Perhaps hearing the footsteps of state regulators and consumer advocates, Blue Cross and Blue Shield of North Carolina has created a $15 million healthcare foundation designed to "cement its commitment to corporate giving." But some consumer advocates see the gesture as an attempt by the health insurer to deflect further public scrutiny as it continues to lay the groundwork for an eventual for-profit conversion.
Executives of the Blues plan will control the new foundation's board.
Last week, the not-for-profit Blues plan, based in Durham, placed $15 million of common stock from its $750 million investment portfolio into a private foundation that will fund programs to aid the uninsured, provide health education and promote healthy lifestyles. Most of the grants will come from interest earned on the principal.
Establishing a separate foundation for all its charitable efforts will help the Blues plan reduce its administrative costs and maintain a more stable level of charitable spending, said spokeswoman Michelle Vanstory.
"We see it as a responsible way for us to sustain our corporate giving despite any ups and downs in our (financial) results," she said. In the past, the insurer had to scale back its charitable spending during leaner years.
======
• TASK ITEM A:
Show every line of the entries below that contains the string "value".

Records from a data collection
======
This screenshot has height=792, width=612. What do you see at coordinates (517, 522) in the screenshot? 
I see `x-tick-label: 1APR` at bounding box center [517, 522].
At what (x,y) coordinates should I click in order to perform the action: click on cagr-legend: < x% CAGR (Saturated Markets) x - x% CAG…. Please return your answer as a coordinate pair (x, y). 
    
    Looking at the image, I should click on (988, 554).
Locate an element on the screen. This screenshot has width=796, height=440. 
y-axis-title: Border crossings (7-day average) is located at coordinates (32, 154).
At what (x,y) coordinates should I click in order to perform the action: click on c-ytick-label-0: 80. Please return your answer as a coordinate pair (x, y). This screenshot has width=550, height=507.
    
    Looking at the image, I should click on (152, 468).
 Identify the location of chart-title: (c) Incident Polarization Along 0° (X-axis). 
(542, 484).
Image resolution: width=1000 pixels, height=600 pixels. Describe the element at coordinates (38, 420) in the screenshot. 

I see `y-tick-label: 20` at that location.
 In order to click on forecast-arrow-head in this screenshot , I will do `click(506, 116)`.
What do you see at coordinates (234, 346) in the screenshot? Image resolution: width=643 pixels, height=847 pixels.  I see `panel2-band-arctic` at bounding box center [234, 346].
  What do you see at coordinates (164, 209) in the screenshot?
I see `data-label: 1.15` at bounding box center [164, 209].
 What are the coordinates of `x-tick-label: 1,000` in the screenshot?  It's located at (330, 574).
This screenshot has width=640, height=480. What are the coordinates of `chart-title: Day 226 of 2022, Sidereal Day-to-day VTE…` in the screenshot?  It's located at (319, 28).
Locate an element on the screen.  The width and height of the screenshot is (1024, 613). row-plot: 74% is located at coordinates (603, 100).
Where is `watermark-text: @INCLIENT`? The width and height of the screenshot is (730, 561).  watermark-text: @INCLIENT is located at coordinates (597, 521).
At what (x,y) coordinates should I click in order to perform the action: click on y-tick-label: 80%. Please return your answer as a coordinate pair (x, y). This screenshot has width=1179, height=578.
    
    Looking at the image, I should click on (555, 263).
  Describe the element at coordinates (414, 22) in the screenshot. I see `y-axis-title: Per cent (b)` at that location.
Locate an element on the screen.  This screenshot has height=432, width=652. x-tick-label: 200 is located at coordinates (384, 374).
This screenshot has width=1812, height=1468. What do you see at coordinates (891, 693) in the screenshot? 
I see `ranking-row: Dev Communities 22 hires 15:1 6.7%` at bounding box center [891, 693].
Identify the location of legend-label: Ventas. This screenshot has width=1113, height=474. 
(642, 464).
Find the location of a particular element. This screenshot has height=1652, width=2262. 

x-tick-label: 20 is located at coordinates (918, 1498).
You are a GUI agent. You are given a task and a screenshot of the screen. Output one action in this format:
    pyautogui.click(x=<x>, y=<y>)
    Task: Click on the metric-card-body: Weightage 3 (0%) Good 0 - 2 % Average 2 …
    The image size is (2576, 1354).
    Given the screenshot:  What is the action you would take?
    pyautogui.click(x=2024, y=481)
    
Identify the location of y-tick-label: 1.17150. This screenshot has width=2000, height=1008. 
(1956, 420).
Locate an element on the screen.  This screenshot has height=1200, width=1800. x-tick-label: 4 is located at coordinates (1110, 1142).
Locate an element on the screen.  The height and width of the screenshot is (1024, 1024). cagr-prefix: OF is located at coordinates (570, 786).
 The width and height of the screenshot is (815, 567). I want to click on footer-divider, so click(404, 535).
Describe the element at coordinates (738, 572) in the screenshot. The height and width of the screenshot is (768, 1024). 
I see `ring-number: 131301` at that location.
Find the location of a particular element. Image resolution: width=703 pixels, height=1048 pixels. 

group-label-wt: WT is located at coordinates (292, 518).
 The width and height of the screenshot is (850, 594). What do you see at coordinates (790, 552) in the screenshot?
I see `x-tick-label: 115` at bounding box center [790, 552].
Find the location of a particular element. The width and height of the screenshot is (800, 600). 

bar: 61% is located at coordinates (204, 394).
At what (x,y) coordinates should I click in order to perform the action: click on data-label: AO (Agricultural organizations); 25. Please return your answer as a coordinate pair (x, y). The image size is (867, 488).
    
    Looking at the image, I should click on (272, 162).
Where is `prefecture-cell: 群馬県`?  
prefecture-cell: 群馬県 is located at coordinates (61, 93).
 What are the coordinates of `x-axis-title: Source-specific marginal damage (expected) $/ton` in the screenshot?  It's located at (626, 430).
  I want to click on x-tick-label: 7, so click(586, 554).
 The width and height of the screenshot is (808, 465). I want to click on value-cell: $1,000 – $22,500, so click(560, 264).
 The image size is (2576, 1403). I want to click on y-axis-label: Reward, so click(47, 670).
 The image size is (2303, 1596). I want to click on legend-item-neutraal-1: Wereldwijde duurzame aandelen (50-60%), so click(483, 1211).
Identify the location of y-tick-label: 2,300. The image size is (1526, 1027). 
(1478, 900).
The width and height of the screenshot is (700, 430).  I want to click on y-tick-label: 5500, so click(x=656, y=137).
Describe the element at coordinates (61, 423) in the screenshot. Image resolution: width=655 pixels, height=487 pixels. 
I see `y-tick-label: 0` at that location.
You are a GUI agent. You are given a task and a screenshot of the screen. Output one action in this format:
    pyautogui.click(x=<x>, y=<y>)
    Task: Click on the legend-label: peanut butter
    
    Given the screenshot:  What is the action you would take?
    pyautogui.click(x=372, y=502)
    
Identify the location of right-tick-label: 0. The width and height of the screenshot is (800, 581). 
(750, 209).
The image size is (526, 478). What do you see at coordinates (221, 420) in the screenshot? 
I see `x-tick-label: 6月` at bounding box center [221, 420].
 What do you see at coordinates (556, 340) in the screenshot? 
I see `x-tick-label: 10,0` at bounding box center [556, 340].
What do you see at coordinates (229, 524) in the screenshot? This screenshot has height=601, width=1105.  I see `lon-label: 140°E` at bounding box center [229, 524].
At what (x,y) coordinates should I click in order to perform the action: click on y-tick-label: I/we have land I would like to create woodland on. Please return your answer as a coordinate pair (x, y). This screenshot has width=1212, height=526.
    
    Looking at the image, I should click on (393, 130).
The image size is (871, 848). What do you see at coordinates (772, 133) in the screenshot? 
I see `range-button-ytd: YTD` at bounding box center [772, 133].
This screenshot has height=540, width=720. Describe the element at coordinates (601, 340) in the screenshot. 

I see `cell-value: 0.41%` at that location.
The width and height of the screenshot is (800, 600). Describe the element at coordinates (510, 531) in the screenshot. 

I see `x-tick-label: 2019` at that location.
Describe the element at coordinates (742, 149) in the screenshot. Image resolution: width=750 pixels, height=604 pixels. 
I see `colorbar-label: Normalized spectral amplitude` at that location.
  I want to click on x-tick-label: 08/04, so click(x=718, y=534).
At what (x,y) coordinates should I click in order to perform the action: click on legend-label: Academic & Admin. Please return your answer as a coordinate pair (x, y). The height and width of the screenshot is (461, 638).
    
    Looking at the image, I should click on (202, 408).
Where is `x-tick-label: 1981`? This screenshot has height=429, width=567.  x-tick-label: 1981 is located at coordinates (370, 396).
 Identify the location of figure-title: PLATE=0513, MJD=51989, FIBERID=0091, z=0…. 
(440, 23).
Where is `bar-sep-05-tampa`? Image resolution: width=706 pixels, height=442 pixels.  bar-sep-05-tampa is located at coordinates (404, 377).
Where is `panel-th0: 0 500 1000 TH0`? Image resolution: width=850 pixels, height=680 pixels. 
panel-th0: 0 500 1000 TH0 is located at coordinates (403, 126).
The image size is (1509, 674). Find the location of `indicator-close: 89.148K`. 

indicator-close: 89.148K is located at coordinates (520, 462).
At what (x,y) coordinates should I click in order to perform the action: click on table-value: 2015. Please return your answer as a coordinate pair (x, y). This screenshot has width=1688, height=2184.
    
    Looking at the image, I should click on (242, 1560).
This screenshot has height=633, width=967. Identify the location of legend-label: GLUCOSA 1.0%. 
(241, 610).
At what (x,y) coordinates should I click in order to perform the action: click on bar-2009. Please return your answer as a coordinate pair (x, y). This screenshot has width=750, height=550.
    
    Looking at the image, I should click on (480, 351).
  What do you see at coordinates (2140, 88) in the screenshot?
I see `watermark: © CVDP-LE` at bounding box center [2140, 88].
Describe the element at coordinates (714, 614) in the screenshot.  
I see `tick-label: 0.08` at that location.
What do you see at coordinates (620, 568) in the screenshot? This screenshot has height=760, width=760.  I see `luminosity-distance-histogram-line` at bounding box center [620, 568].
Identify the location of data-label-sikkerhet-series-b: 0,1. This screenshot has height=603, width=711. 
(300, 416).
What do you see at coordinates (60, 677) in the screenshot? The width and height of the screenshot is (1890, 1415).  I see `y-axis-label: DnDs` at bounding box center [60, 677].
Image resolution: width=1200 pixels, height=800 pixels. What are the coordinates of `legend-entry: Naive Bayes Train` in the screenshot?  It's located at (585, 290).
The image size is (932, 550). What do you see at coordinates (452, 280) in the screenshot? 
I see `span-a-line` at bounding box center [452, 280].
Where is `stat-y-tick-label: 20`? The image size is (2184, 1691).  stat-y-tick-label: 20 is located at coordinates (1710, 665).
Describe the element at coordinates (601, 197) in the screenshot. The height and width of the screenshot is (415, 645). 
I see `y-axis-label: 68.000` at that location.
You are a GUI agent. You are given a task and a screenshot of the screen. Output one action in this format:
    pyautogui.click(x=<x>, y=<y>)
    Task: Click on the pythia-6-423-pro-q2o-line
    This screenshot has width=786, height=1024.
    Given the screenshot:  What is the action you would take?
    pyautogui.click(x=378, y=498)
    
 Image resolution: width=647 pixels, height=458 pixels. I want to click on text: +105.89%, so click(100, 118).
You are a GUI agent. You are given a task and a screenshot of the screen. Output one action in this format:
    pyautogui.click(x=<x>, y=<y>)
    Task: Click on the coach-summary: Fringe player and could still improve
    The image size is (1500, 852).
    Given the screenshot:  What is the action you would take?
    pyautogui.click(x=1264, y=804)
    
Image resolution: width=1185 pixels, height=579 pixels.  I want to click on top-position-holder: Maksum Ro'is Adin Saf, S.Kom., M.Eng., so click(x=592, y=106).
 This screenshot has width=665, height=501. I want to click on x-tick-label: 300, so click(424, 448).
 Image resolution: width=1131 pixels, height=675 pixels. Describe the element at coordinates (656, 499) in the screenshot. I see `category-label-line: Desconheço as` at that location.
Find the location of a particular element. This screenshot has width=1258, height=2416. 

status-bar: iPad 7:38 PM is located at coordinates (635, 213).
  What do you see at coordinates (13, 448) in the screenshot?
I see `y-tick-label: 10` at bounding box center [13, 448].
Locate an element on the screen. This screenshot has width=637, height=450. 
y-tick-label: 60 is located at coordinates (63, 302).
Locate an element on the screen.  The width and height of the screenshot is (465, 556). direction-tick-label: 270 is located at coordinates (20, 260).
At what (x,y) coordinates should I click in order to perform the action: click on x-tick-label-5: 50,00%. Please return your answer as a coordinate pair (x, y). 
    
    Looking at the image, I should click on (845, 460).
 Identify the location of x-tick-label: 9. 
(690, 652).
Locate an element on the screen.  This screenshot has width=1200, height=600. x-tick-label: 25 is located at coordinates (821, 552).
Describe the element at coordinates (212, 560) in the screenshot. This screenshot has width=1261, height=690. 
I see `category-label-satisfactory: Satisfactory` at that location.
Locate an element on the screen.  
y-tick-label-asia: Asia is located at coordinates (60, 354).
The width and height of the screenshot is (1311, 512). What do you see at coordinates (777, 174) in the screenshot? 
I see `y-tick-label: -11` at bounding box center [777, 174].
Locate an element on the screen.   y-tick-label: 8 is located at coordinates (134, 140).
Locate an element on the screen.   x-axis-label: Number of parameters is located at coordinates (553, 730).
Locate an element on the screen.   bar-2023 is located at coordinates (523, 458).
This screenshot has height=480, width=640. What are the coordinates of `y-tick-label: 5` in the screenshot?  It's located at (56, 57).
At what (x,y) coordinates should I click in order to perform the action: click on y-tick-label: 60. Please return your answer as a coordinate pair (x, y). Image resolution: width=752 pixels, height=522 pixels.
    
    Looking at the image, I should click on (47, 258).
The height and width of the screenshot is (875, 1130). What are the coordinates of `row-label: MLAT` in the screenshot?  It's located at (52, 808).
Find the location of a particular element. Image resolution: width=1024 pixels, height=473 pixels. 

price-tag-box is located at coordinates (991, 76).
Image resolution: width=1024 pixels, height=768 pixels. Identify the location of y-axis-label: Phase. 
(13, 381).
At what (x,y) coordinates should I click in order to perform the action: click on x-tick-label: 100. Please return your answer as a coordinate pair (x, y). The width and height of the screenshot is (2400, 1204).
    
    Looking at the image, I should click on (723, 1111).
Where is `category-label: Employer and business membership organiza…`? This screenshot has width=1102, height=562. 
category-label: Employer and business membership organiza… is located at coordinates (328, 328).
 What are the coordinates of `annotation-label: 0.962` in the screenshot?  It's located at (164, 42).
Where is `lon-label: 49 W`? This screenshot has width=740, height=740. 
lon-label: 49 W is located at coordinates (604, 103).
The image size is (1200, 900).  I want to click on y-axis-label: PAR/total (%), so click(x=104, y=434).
======
• TASK ITEM B:
In the piece on the Blue Cross and Blue Shield of North Carolina foundation, who will control the new foundation's board?

• WORKED SOLUTION A:
 The width and height of the screenshot is (808, 465). I want to click on value-cell: $1,000 – $22,500, so click(560, 264).
I see `cell-value: 0.41%` at that location.
At what (x,y) coordinates should I click in order to perform the action: click on table-value: 2015. Please return your answer as a coordinate pair (x, y). This screenshot has width=1688, height=2184.

• WORKED SOLUTION B:
Executives of the Blues plan will control it.